İlgili: "İnsandan Çok Neandertal": Sağlığınız Kayıp Atalarımızın DNA'sına Nasıl Bağlı Olabilir?
Bir DNA Sandviçi
Denisova'ya özgü MUC19 varyantlarının yerli Amerikalılar için faydalı olup olmadığını test etmek amacıyla ekip, 1000 Genom Projesi'nden alınan modern Meksikalı, Perulu, Kolombiyalı ve Porto Rikolu bireylerin genetik verilerini, Amerika kıtasında 13. yüzyıldan önce yaşamış 23 yerli insan ile üç Neandertal ve bir Denisova'nın genetik dizileriyle karşılaştırdı.
Ekip, günümüzdeki Meksikalıların Denisova'ya özgü MUC19 varyantlarının en yüksek frekansına sahip olduğunu, nüfusun yaklaşık %33'ünün bu gen versiyonunu taşıdığını buldu. Peru'da bu oran %20 civarındayken, Kolombiya ve Porto Riko'da ise sadece %1 civarındaydı. Araştırmacılar, bunun nedeninin, ortalama olarak Meksikalıların diğer popülasyonlara göre genlerinde daha fazla yerli Amerika DNA'sı taşıması olduğunu düşünüyor.
Ekip, bu gen varyantlarını hangi antik insan grubunun aktardığını araştırdığında, genin Denisova bölümünün Neandertal'e özgü DNA'lar arasına sıkıştığını görmekten şaşkınlığa uğradı. Bunun en olası açıklaması, Neandertallerin ilk olarak Denisovalılarla çiftleşerek bu varyantları edindiği ve daha sonra modern insanlarla çiftleştiklerinde bu sürpriz genetik paketi aktardığı şeklinde yorumlanıyor.
Bu çalışmaya dahil olmayan bir moleküler antropolog, karmaşık deseni analiz edip geçmişteki insan demografik olayları bağlamında açıklayabildiklerini belirtti.

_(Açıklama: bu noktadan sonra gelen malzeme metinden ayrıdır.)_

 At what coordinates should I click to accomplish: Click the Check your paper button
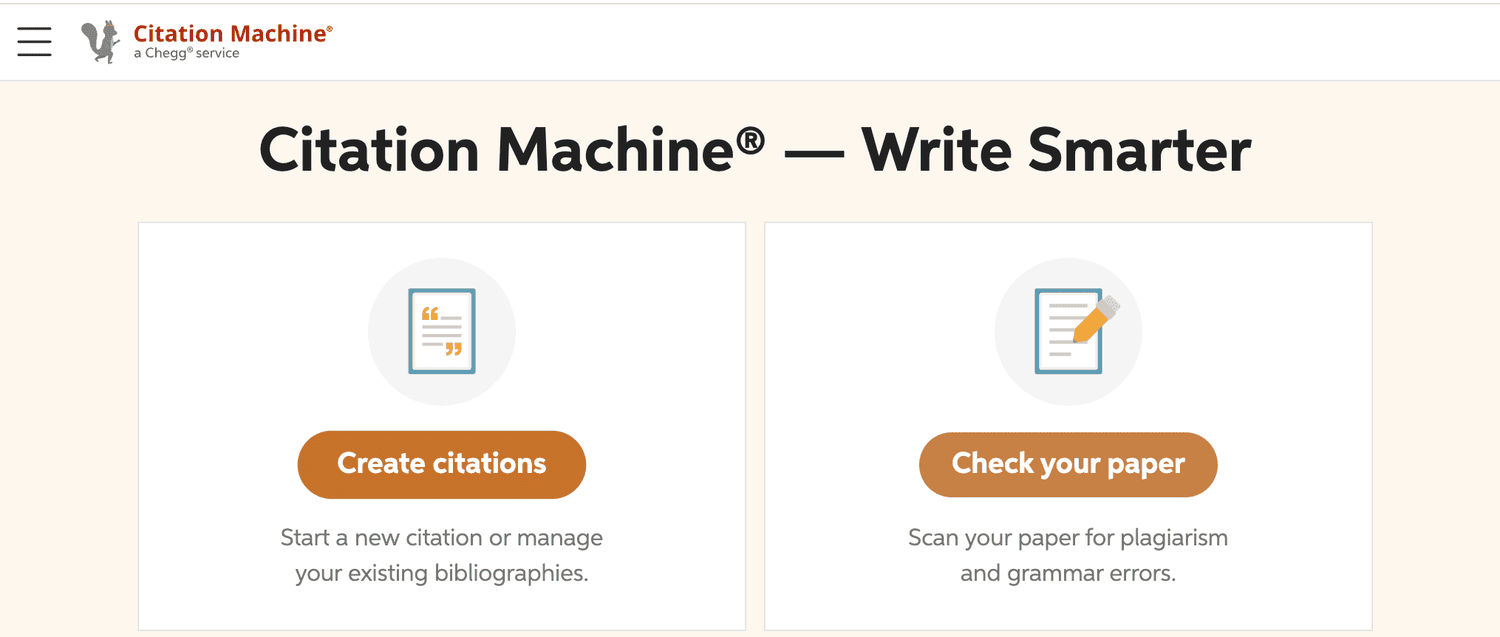(1068, 464)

Çalışmanın etkileyici olduğunu ve şimdi Denisova MUC19 geninin işlevi hakkında daha fazla şey öğrenmemiz gerektiğini söyledi.
Bu, Denisova'ya özgü varyantların protein fonksiyonunu nasıl etkilediğini görmek için genetik ve özellik verilerine sahip Latino veya Yerli Amerikalıların yeni araştırma koleksiyonlarına bakmayı planlayan araştırmacılar için bir sonraki adımdır.

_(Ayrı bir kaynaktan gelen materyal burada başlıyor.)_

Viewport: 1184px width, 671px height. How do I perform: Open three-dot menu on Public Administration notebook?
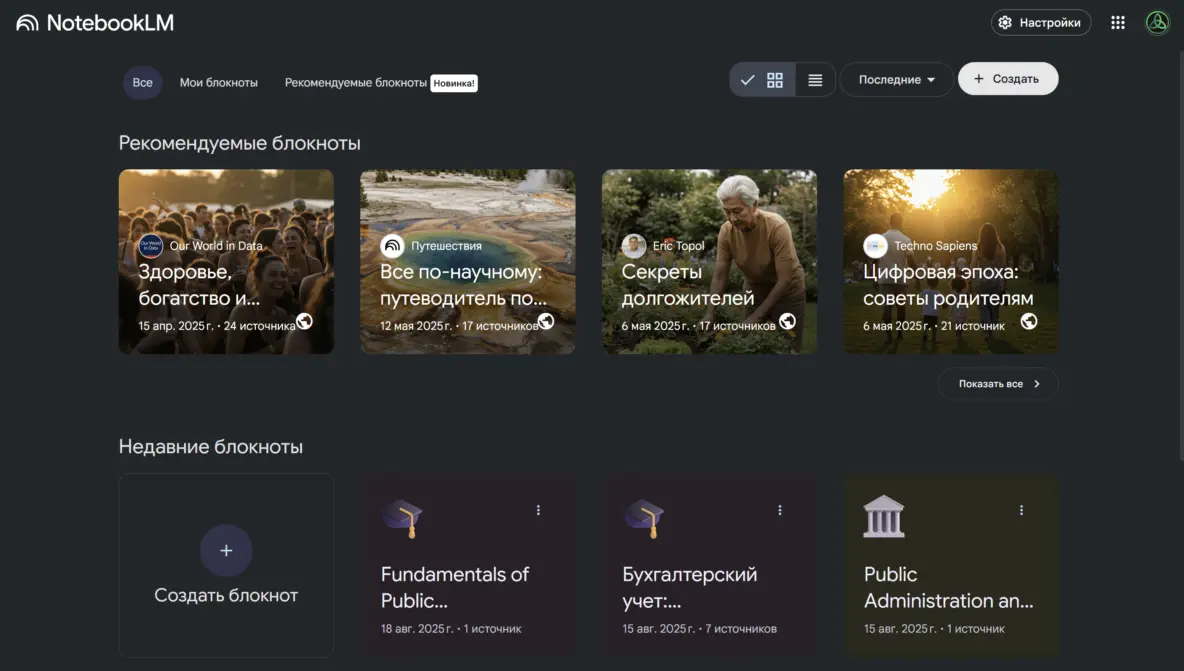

Denisova MUC19 varyantının tam olarak ne yaptığına bağlı olarak, bağışıklık sisteminin belirli patojenlerle savaşmasına veya belirli bağışıklık tepkilerini düzenlemesine yardımcı olabilir. Araştırmacılar, modern insan varyantından "kesinlikle farklı bir şey yapacağını" tahmin ediyor.